• **Your task**
Carry on the PostgreSQL product co-occurrence notebook below, starting right after its last line.

In [1]:
import psycopg2
import json
import itertools
import numpy as np

# more connectstr
# "dbname='sqlbook' user='postgres' host='localhost' password='xxxx'"

inputfile = open('connectstr', 'r')

connstr = None

for i in inputfile:
    connstr = json.loads(i.strip())
    
inputfile.close()

conn = psycopg2.connect(connstr)    
conn.set_session(autocommit = True)
cur = conn.cursor();

### 1 Create view for the customers and their associated products

In [2]:
sql = """CREATE OR REPLACE VIEW cust_prod as
(SELECT c.customerid, pr.productid
FROM customers c, orders o, orderlines ol, products pr
WHERE o.customerid = c.customerid
and ol.orderid = o.orderid
and pr.productid = ol.productid)"""
cur.execute(sql)

### 2 Create view for the co-occurrence matrix

In [3]:
sql2 = """CREATE OR REPLACE VIEW product_pair_count as 
(SELECT cp1.productid as firstproduct, 
cp2.productid as secondproduct, count(cp1.customerid) as paircount
FROM cust_prod cp1, cust_prod cp2
WHERE cp1.customerid = cp2.customerid
GROUP BY cp1.productid, cp2.productid
ORDER BY COUNT(cp1.customerid) DESC)"""
cur.execute(sql2)

• **Dataset entries**
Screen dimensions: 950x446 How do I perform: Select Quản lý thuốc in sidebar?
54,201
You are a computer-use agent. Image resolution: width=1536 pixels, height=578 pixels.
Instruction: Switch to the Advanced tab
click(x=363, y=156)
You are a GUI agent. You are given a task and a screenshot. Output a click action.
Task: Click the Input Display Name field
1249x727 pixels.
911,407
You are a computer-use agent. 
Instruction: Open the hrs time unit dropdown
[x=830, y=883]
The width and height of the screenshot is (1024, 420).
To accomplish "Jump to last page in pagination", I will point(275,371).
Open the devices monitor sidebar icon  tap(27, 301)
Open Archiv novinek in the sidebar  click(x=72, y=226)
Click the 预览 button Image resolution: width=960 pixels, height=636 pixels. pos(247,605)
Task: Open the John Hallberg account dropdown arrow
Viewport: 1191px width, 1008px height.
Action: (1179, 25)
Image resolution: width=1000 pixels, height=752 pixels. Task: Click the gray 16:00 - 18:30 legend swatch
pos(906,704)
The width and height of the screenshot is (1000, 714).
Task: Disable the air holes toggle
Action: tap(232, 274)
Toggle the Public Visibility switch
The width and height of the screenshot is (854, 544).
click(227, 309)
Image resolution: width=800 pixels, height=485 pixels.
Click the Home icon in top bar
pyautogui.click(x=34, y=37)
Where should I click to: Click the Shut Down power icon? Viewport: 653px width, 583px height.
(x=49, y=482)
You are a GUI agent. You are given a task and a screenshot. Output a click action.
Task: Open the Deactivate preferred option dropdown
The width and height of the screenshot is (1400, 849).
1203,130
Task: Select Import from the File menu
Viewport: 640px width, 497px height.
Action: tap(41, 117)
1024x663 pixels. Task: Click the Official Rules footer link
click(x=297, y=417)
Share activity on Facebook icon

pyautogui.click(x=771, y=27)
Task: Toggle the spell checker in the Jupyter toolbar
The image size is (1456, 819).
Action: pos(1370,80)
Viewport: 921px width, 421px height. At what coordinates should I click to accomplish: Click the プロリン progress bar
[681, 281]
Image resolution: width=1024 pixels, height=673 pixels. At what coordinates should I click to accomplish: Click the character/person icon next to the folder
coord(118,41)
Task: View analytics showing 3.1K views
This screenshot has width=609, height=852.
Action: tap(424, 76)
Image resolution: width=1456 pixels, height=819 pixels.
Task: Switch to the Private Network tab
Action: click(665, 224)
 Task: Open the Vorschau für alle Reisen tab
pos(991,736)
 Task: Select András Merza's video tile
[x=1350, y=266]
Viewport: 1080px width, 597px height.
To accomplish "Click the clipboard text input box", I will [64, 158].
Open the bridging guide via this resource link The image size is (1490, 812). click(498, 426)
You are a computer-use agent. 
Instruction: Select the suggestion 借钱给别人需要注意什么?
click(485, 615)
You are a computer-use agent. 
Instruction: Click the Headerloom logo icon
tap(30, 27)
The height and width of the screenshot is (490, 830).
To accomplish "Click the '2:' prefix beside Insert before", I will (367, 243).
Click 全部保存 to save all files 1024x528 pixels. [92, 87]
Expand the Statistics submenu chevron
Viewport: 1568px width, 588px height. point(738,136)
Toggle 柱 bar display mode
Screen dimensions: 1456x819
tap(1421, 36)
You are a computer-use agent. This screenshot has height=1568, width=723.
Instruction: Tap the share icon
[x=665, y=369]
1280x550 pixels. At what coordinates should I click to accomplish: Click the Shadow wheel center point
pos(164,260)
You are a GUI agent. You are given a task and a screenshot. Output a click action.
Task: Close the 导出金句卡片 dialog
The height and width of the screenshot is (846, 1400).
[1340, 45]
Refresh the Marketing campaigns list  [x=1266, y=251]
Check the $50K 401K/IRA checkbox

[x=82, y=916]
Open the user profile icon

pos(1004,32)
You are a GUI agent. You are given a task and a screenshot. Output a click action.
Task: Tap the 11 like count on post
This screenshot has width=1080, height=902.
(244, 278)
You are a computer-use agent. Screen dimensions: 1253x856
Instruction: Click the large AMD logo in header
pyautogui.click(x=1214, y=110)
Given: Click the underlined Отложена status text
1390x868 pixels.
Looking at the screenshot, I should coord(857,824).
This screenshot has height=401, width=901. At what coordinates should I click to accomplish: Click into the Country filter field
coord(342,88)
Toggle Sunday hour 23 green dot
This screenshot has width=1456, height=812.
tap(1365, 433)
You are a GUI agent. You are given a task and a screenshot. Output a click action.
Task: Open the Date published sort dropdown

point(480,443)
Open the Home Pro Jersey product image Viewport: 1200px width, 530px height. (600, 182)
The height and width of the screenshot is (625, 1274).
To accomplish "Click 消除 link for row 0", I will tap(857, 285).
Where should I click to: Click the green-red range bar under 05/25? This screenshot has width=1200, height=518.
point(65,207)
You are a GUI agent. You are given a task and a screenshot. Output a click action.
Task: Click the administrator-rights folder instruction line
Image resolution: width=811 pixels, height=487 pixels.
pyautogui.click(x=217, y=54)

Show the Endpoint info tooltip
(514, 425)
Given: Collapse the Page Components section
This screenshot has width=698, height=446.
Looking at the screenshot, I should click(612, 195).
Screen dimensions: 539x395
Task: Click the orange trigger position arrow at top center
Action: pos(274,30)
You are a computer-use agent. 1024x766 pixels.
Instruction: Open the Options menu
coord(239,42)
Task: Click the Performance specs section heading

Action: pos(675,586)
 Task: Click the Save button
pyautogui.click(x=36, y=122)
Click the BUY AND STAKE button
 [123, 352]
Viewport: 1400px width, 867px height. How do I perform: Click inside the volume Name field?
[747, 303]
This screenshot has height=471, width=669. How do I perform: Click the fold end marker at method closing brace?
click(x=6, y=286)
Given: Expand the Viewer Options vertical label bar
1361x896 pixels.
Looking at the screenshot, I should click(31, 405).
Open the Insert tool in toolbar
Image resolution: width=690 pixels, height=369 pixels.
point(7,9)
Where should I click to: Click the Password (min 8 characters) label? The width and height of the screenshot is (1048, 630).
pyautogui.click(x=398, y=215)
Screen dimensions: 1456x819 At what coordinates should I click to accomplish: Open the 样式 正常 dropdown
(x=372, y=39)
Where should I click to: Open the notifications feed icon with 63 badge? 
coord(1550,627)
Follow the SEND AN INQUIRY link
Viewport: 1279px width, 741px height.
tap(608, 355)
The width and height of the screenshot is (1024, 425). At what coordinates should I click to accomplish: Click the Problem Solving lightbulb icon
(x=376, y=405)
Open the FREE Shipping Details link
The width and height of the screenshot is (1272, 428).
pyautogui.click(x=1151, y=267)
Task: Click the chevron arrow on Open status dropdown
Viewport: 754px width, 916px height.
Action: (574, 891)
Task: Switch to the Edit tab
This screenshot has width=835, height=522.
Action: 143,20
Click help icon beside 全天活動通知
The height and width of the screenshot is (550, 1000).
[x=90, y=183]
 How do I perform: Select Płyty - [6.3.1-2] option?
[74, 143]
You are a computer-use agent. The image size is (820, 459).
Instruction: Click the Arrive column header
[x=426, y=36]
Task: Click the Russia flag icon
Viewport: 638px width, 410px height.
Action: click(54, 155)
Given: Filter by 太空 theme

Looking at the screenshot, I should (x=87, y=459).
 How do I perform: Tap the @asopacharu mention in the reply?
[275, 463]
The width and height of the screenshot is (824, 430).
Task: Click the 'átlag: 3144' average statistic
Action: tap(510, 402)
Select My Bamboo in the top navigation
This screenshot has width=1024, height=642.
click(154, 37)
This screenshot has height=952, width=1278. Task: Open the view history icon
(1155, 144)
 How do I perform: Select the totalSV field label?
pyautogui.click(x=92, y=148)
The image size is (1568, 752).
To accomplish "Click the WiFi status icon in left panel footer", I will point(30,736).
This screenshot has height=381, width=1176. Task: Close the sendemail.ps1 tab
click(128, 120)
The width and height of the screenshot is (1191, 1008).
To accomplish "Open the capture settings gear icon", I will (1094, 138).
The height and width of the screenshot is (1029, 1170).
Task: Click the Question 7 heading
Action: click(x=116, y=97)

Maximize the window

• **Response below**
### 3 Get non-duplicate pairs not on the diagonal

In [4]:
sql3 = """SELECT ppc.firstproduct, ppc.secondproduct, ppc.paircount
FROM product_pair_count ppc
WHERE ppc.firstproduct <  ppc.secondproduct
ORDER BY ppc.paircount DESC"""
cur.execute(sql3)

In [5]:
results = cur.fetchall()
ps1 = [r[0] for r in results]
ps2 = [r[1] for r in results]

In [6]:
for r in results:
    print r
    break

(12820, 13190, 2582L)


### 4 Create co-occurrence matrix

In [7]:
gen_matrix = np.zeros((len(ps1),len(ps2)))

print gen_matrix.shape

for r in results:
    index1 = ps1.index(r[0])
    index2 = ps2.index(r[1])
    gen_matrix[index1][index2]=r[2]

(56462, 56462)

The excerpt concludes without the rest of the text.